The bizarre misconception that McCarthy is a failure puts an even more surreal spin on his interview with David Blum, who doesn’t regret writing the article, no matter how much McCarthy tries to browbeat and guilt-trip him into admitting that he does. Should Blum have apologized to the actors he critically profiled? Well, according to a recent article Blum wrote for Vulture, he did: to Emilio Estevez, the primary subject. McCarthy is, at best, a tertiary figure in the original article, and so it’s unclear what he thinks Blum owes him for all the opportunities he believes he lost.
While I don’t know that it accomplished what McCarthy set out to do (other than to make Blum look like a smug jerk, which he definitely does), Brats is an interesting, poignant watch. There’s an innate sadness to McCarthy that I’m not sure any amount of success could have satisfied, and one hopes that this film brought him some peace and closure, even if the point of it is a bit muddled.
What could have been a lightweight walk down Memory Lane becomes bittersweet when it’s quickly revealed that the image of the Brat Pack as close friends who hung out even when they weren’t making movies together was far from reality. They were friendly co-workers at best, and McCarthy’s interactions with Estevez suggest that only the second half of that applies to their relationship. The fallout of the Brat Pack label, rather than drawing them all closer together as one might expect, put a distance between them as they scrambled to protect their own careers. Though he doesn’t say as much, one suspects that’s a big part of McCarthy’s bitterness.
It also effectively captures a moment we’ll never get back, when we’d see a movie at the local theater, then go directly to the nearest mall record store to buy the soundtrack, followed by a trip to a bookstore to buy a copy of Teen Beat and read breathlessly written puff pieces on the stars. I won’t pretend I’m too cynical to admit that the opening notes of “Don’t You (Forget About Me)” still strike a chord deep in my heart. The Breakfast Club was released four months before the New York article and that song still dominated both radio and MTV by then. St. Elmo’s Fire was released within weeks after the article, and that had two hit theme songs. Now, theme songs are heard exactly once: during the film and then never again, unless they happen to be nominated for a Best Song Oscar.
Brats also makes me nostalgic for a time when celebrity journalism was mostly harmless and frivolous, rather than a weapon of gleeful destruction. You know, back before people like Perez Hilton became celebrities themselves by harassing young starlets for having the audacity to eat in public, or haranguing Britney Spears into an emotional breakdown. Back during a very silly time when being called a “brat” was the most grievous insult imaginable.

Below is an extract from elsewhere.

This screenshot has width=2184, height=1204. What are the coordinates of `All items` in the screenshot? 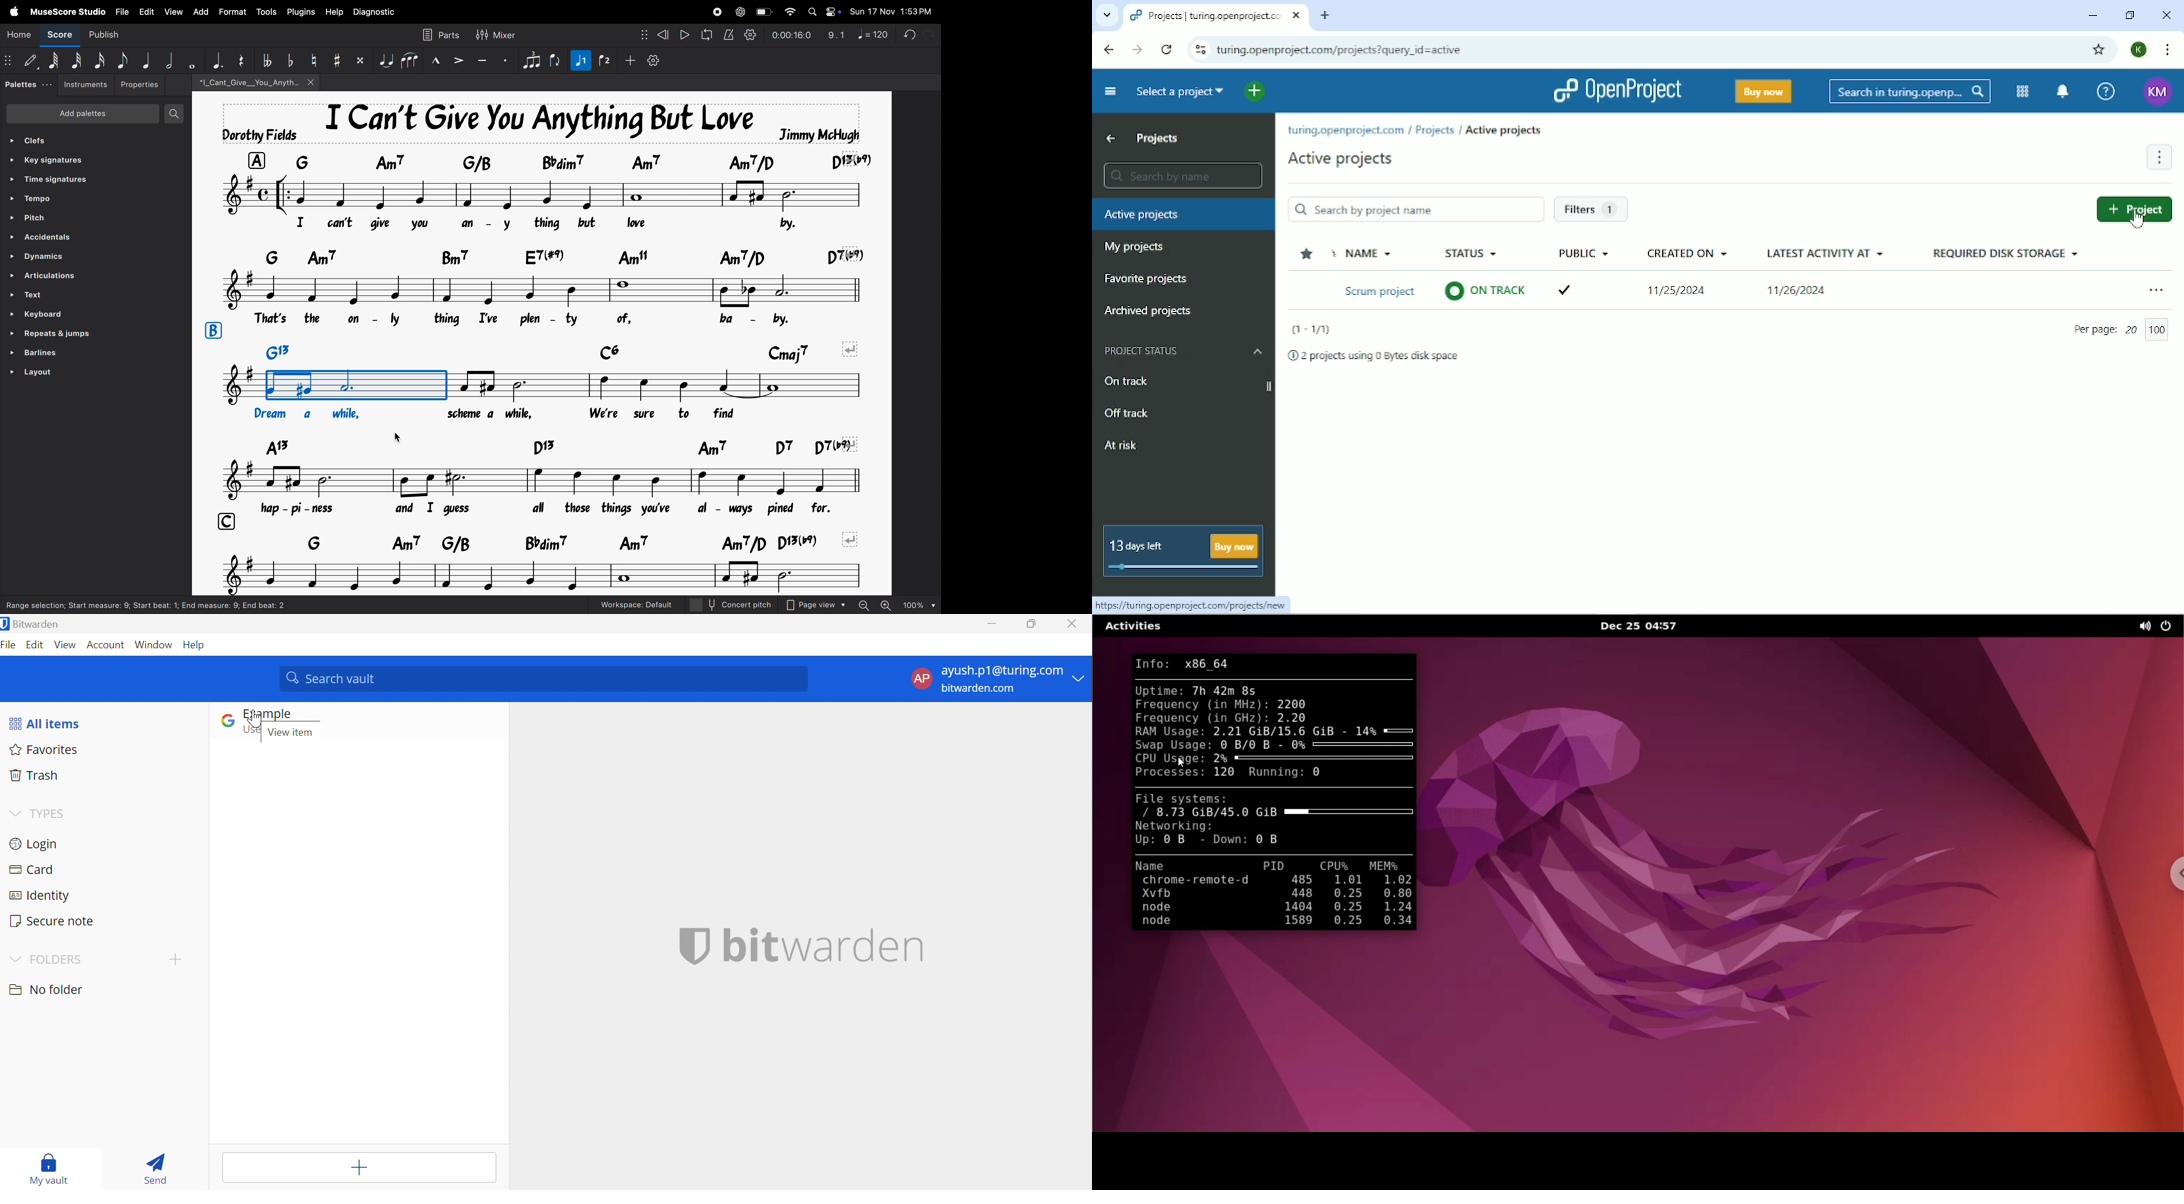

Thank you confirming this is the low stakes true crime doc that I like falling asleep to.
Just watching the preview the other day, I imagined the giant cork board with red yarn that Andrew uses to connect the Brat Pack together.
And if we are to stretch the Rat Pack metaphor to the point of breaking, I like to think about how there was the core members and then the honorary members. Dean Martin--an undeniable member--brought in Jerry Lewis. Don Rickles was not in the Rat Pack but he definitely hung out with them. I imagine this being the equivalent of Cesar Romero making a whole documentary trying to justify his place in the Rat Pack because he sometimes hung out with Humphrey Bogart and Angie Dickinson.